──────── Page text
There are three other major methods for heating worth noting: ion cyclotron resonance heating (ICRH), electron cyclotron resonance heating (ECRH), and lower-hybrid heating (LHH). In cyclotron heating, a high-frequency electric field is launched into the plasma, and its frequency is adjusted to match the gyration frequency of the particles as they rotate around in the magnetic field. These circular Larmor orbits were shown in Fig. 4.9. The electric field changes its direction at the cyclotron frequency, so that as the particle moves in a circle and changes its direction, the electric field follows it so that it is always pushing the particle. Those particles that start out out-of-phase are decelerated by the field but then get into phase and are pushed. They collide with one another to thermalize, thus raising the tempera­ture of the whole gas. This works for both ions and electrons, but the technology is entirely different.

ICRH requires power generators with frequency in the tens of MHz (million cycles per second). This is in the radiofrequency range, between the bands used by AM and FM radios. Therefore, the generators are like those used by radio stations, only more powerful. The antenna, however, is not mounted on tall towers. It is a series of coils inside the vacuum chamber of a tokamak but outside the plasma, so that it does not get damaged.

ECRH requires generators of the much higher cyclotron frequency of electrons, around 50 GHz (billion cycles per second). This is in the microwave range. Microwave ovens and some telephones operate at the standard frequency of 2.4 GHz, some 20 times lower. The magnetron that is used in microwave ovens puts out about a kilowatt of power. In fusion, special gyrotrons have been developed which can produce tens of megawatts continuously. As in a microwave oven, ECRH does not need an antenna; the waves go through a hole. A very useful feature of cyclotron heating is that it is localized. Cyclotrons work because the frequency does not change with particle energy (until it goes beyond an MeV), but the fre­quency does change with magnetic field. Since the magnetic field in a tokamak is not the same everywhere, this means that only the plasma located at the right mag­netic field gets heated, and this position can be changed by changing the frequency. We have seen how the profile of the tokamak current can change the magnetic topology and the q-value of the rotational transform. Localized heating can change all this, giving operators a way to control the stability of the tokamak.
────────────────
**Actions to take:**
• a. In the text on plasma heating, what frequency range do ICRH power generators require?
• b. Reproduce the plasma heating text between "ICRH requires power" and "not get damaged.", inclusive, swapping "radio stations" for "television stations".
──────── Record set
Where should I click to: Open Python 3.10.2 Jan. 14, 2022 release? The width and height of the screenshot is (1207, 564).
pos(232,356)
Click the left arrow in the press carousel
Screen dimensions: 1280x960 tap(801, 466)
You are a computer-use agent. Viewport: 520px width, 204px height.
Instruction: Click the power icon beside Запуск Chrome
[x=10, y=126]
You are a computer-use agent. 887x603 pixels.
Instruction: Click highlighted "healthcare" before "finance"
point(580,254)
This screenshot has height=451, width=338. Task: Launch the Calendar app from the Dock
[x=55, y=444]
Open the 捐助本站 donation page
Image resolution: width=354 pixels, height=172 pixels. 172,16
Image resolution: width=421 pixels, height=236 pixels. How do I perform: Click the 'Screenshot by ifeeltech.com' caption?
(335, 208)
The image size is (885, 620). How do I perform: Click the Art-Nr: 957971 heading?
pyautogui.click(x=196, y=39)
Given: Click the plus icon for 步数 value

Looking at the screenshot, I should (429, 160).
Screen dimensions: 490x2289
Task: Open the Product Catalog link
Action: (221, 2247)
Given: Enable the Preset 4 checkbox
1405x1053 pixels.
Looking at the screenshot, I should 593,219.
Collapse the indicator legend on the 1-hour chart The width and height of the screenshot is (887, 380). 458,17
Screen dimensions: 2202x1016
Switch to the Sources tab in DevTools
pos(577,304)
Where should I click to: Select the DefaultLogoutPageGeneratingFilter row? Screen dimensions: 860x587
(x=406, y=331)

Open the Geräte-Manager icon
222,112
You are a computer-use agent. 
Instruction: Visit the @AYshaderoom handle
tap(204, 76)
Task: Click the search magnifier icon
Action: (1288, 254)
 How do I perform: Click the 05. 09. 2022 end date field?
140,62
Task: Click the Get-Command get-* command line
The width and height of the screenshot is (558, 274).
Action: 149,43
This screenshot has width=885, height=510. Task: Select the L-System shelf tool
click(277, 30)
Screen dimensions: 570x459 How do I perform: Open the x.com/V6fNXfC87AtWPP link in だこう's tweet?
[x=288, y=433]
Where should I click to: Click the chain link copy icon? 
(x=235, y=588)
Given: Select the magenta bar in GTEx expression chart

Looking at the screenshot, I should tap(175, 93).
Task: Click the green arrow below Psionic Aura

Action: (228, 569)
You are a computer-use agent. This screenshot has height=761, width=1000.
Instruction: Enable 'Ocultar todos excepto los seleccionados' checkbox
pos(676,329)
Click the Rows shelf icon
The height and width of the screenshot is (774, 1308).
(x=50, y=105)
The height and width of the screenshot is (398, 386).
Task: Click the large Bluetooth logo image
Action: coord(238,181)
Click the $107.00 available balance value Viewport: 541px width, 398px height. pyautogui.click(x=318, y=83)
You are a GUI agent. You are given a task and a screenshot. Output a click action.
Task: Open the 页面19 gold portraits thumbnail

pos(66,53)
────────────────
**Solved problems:**
• a. Tens of MHz.

• b.
ICRH requires power generators with frequency in the tens of MHz (million cycles per second). This is in the radiofrequency range, between the bands used by AM and FM radios. Therefore, the generators are like those used by television stations, only more powerful. The antenna, however, is not mounted on tall towers. It is a series of coils inside the vacuum chamber of a tokamak but outside the plasma, so that it does not get damaged.